THIS DATASET WAS LAST UPDATED AT 2:11 AM EASTERN ON JULY 23
2019 had the most mass killings since at least the 1970s, according to the Associated Press/USA TODAY/Northeastern University Mass Killings Database.
In all, there were 45 mass killings, defined as when four or more people are killed excluding the perpetrator. Of those, 33 were mass shootings . This summer was especially violent, with three high-profile public mass shootings occurring in the span of just four weeks, leaving 38 killed and 66 injured.
A total of 229 people died in mass killings in 2019.
The AP's analysis found that more than 50% of the incidents were family annihilations, which is similar to prior years. Although they are far less common, the 9 public mass shootings during the year were the most deadly type of mass murder, resulting in 73 people's deaths, not including the assailants.

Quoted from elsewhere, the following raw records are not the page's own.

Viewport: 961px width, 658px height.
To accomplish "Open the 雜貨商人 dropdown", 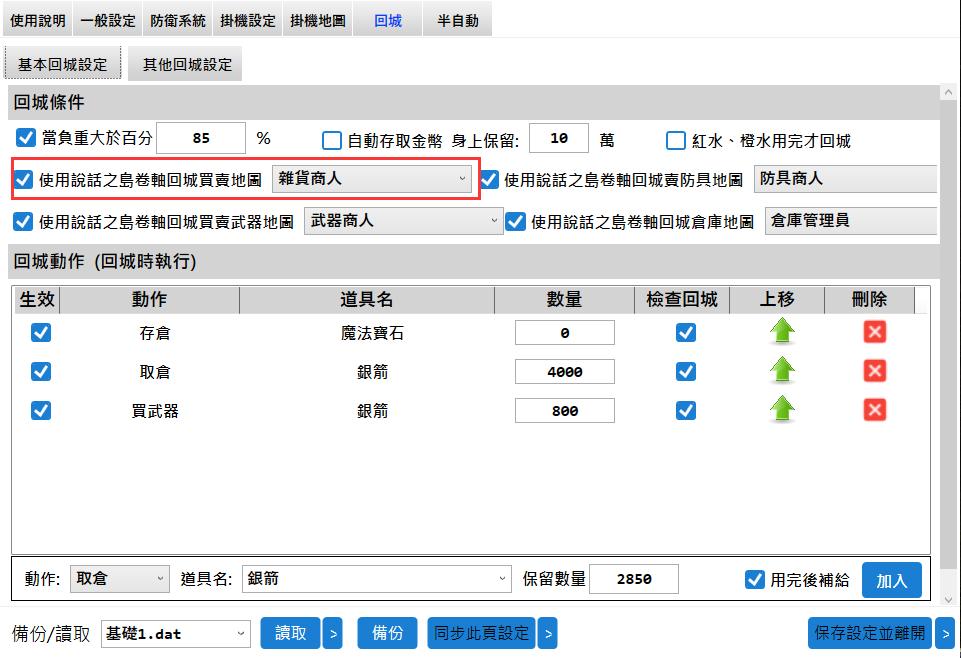I will tap(371, 179).
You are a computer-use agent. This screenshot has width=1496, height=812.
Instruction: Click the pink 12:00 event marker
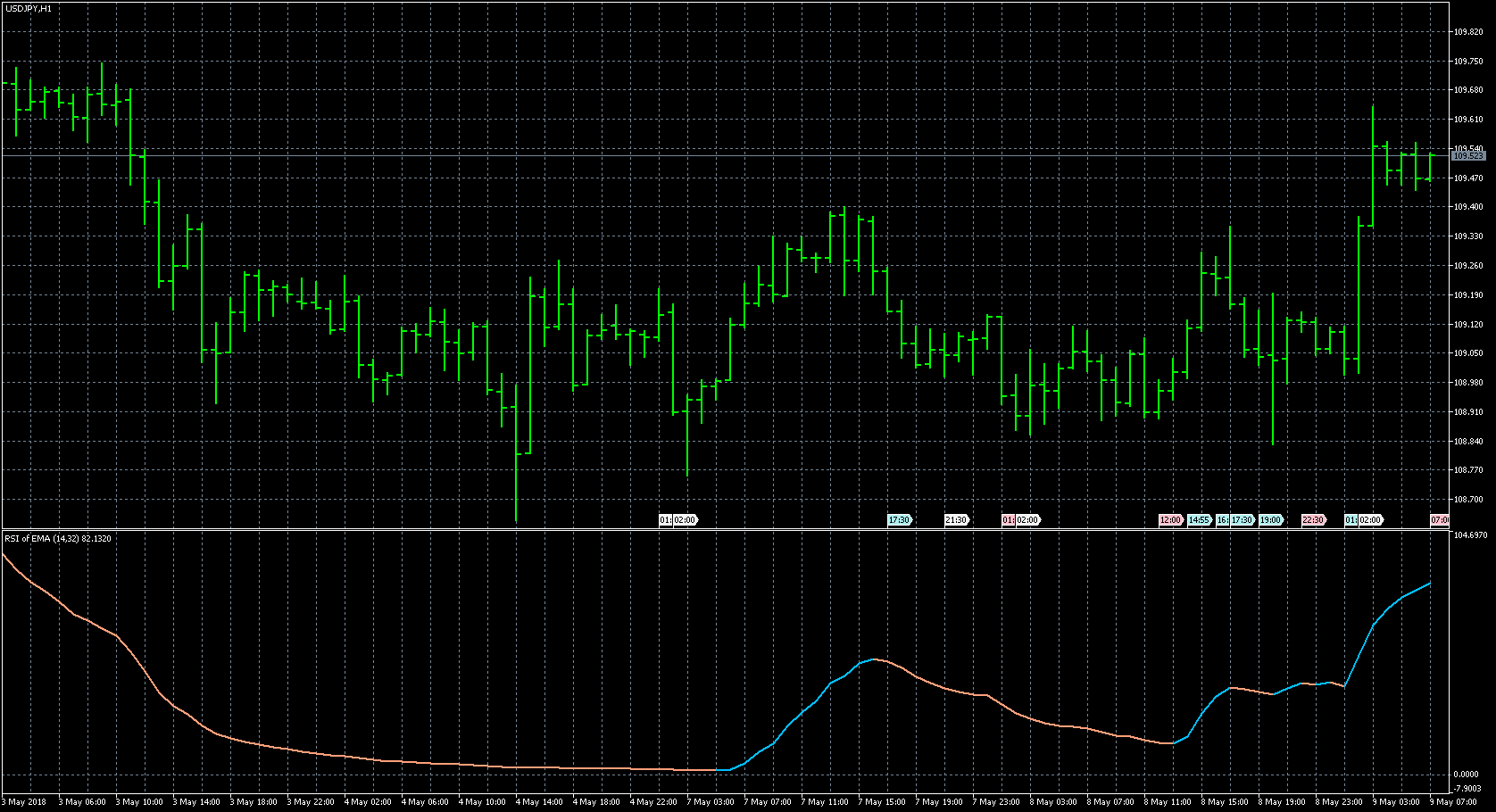click(1169, 520)
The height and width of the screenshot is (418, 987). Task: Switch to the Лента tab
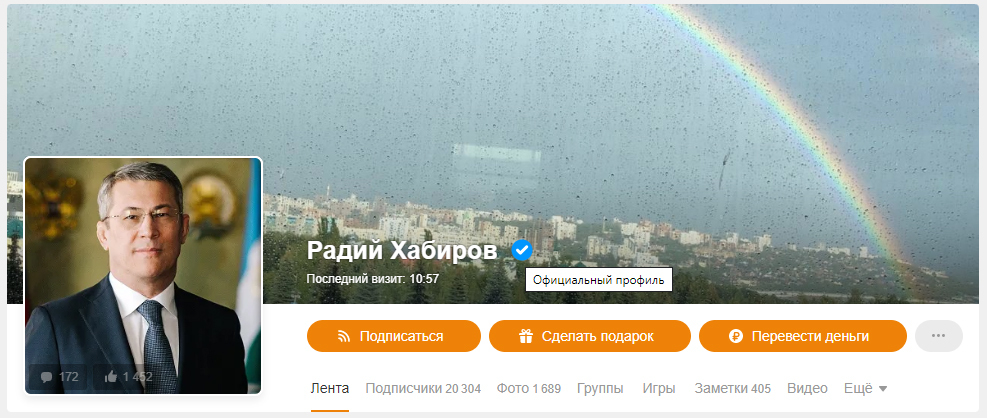[x=330, y=389]
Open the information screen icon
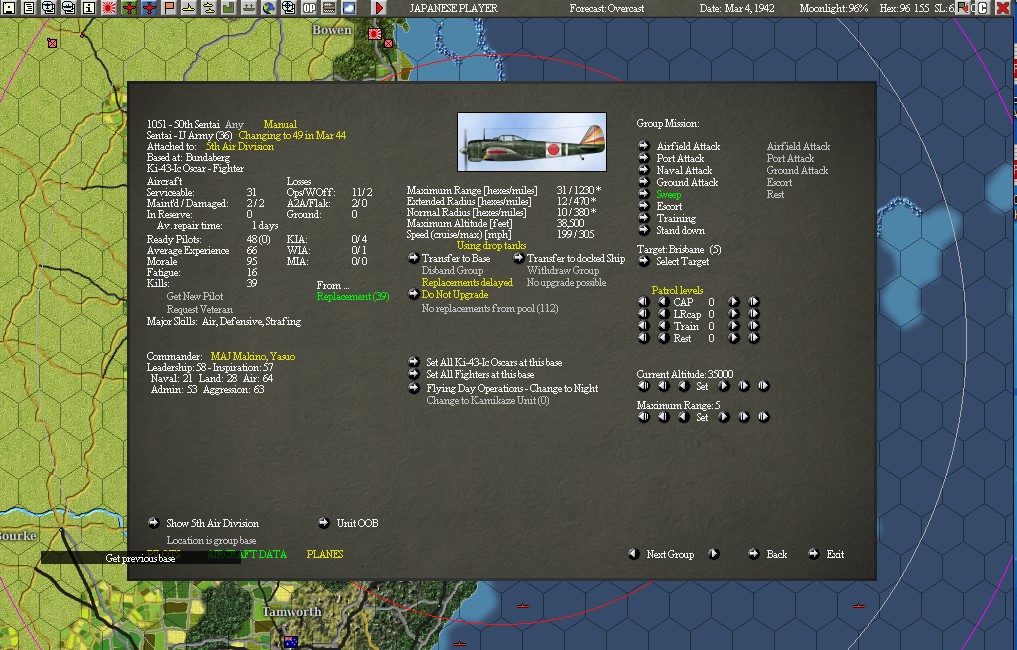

One-third of the offenders died at the scene of the killing or soon after, half from suicides.
The Associated Press/USA TODAY/Northeastern University Mass Killings database tracks all U.S. homicides since 2006 involving four or more people killed (not including the offender) over a short period of time (24 hours) regardless of weapon, location, victim-offender relationship or motive. The database includes information on these and other characteristics concerning the incidents, offenders, and victims.
The AP/USA TODAY/Northeastern database represents the most complete tracking of mass murders by the above definition currently available. Other efforts, such as the Gun Violence Archive or Everytown for Gun Safety may include events that do not meet our criteria, but a review of these sites and others indicates that this database contains every event that matches the definition, including some not tracked by other organizations.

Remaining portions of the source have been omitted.